**What is expected**
Pictures are to be left out; otherwise, copy exactly the lines from the line containing "The width and" through the end of the data.

**Data provided**

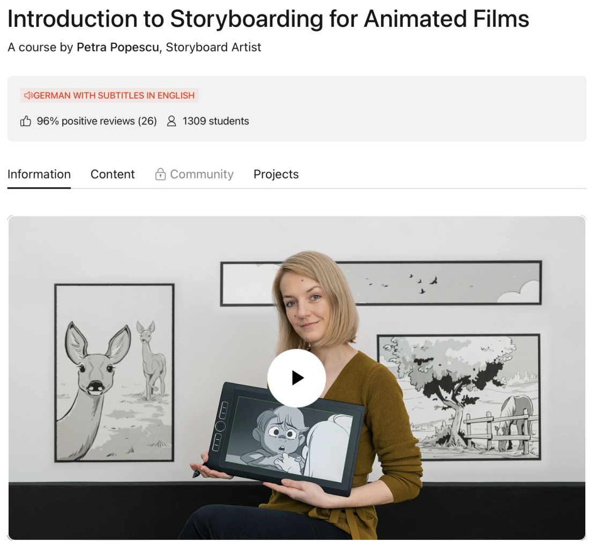This screenshot has width=611, height=548.
Task: Click the 1309 students link
Action: tap(215, 121)
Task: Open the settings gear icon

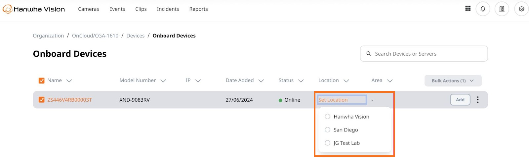Action: [x=521, y=9]
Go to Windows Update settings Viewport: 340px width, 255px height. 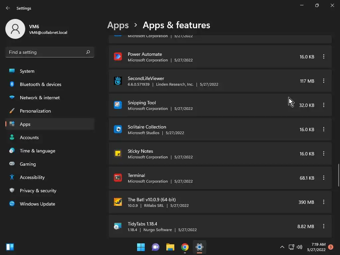click(37, 204)
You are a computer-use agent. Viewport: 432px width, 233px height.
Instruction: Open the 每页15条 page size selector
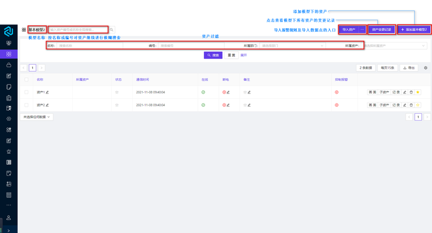point(388,68)
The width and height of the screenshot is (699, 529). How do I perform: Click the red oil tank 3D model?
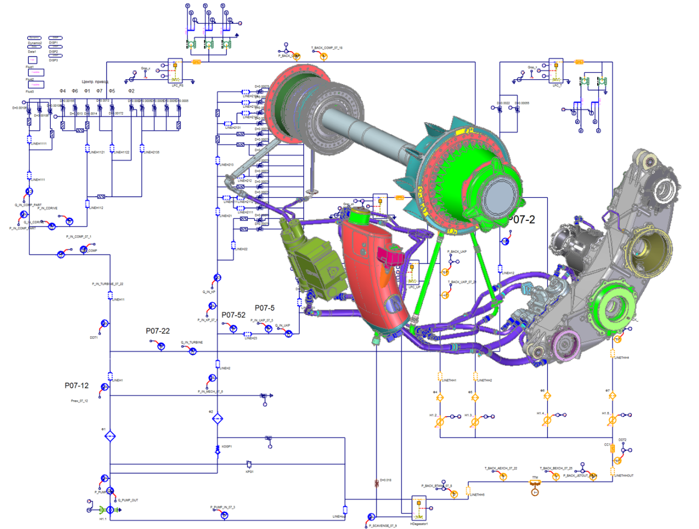point(372,275)
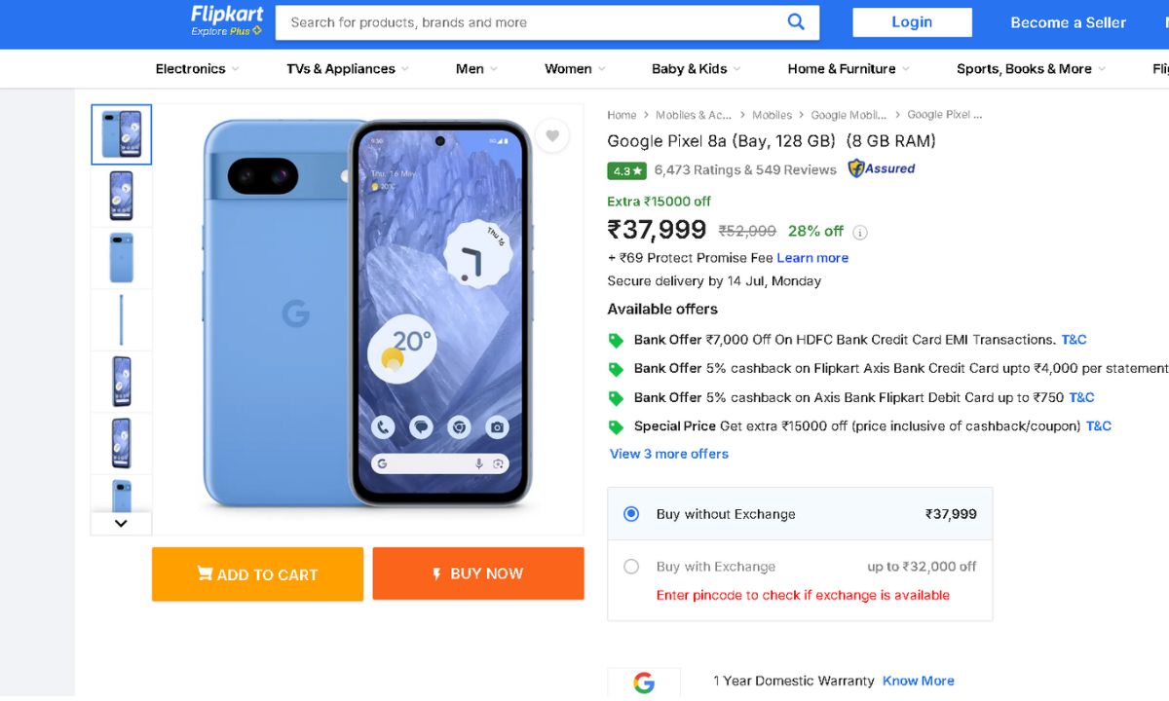Open TVs & Appliances dropdown menu
Viewport: 1169px width, 701px height.
pyautogui.click(x=347, y=69)
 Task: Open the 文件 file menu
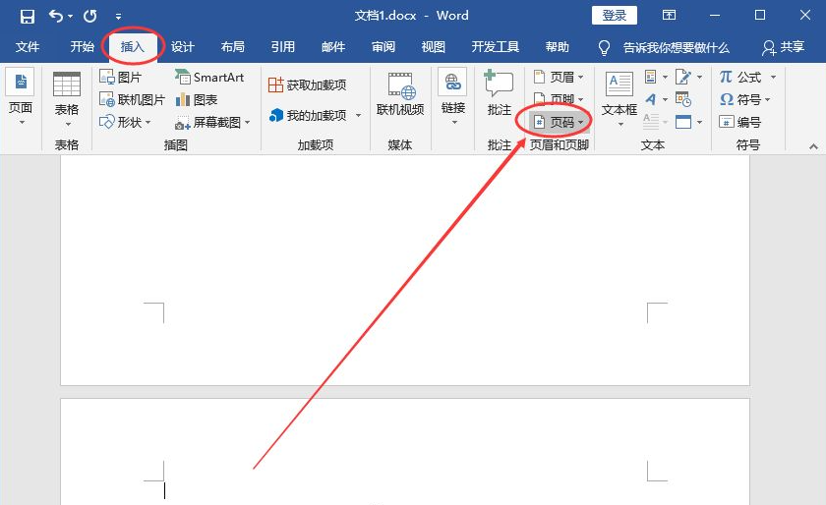(x=28, y=47)
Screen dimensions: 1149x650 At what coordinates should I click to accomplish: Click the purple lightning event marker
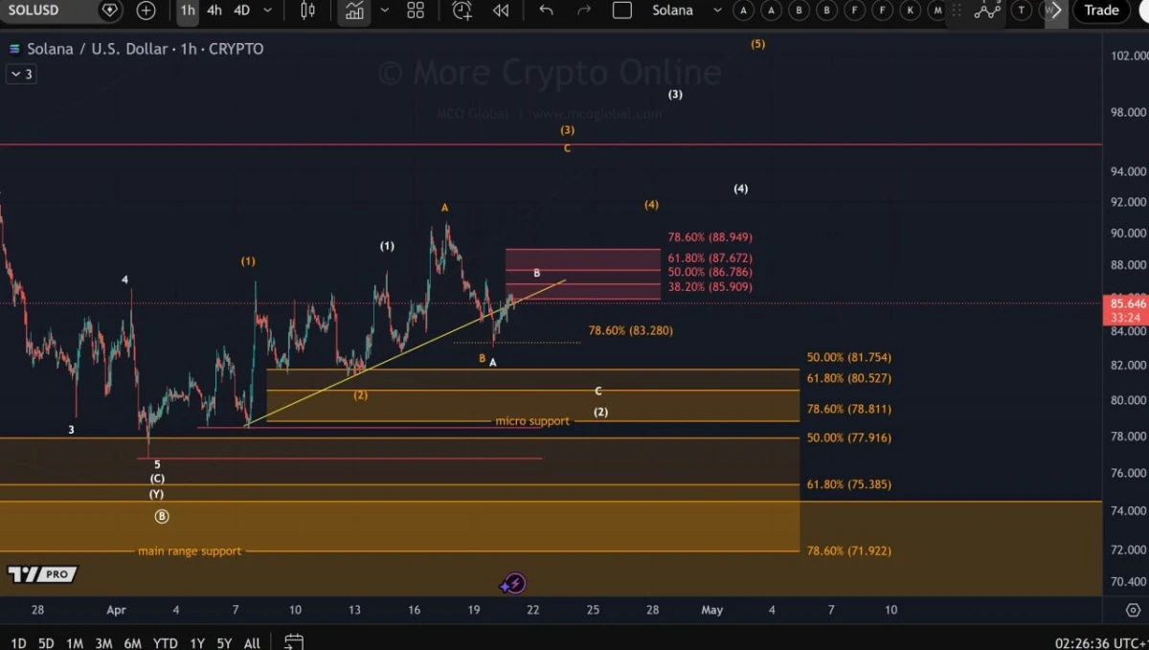coord(514,583)
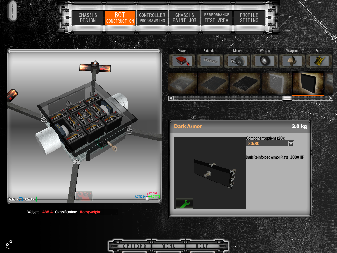Screen dimensions: 337x253
Task: Open the Performance Test Area tab
Action: click(216, 18)
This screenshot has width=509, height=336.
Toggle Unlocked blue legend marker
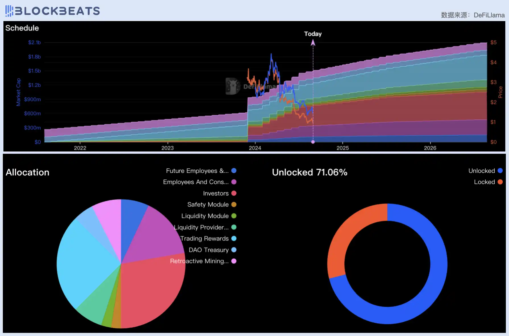[500, 171]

**Your response**
The width and height of the screenshot is (699, 529). How do I perform: Click the red oil tank 3D model?
point(372,275)
Open TVs & Appliances dropdown menu
Viewport: 1169px width, 701px height.
pyautogui.click(x=347, y=69)
 Task: Open the 文件 file menu
(x=28, y=47)
Screen dimensions: 1149x650 At what coordinates should I click to accomplish: Click the purple lightning event marker
coord(514,583)
Screen dimensions: 337x253
Task: Open the Performance Test Area tab
Action: click(216, 18)
This screenshot has width=509, height=336.
Toggle Unlocked blue legend marker
[500, 171]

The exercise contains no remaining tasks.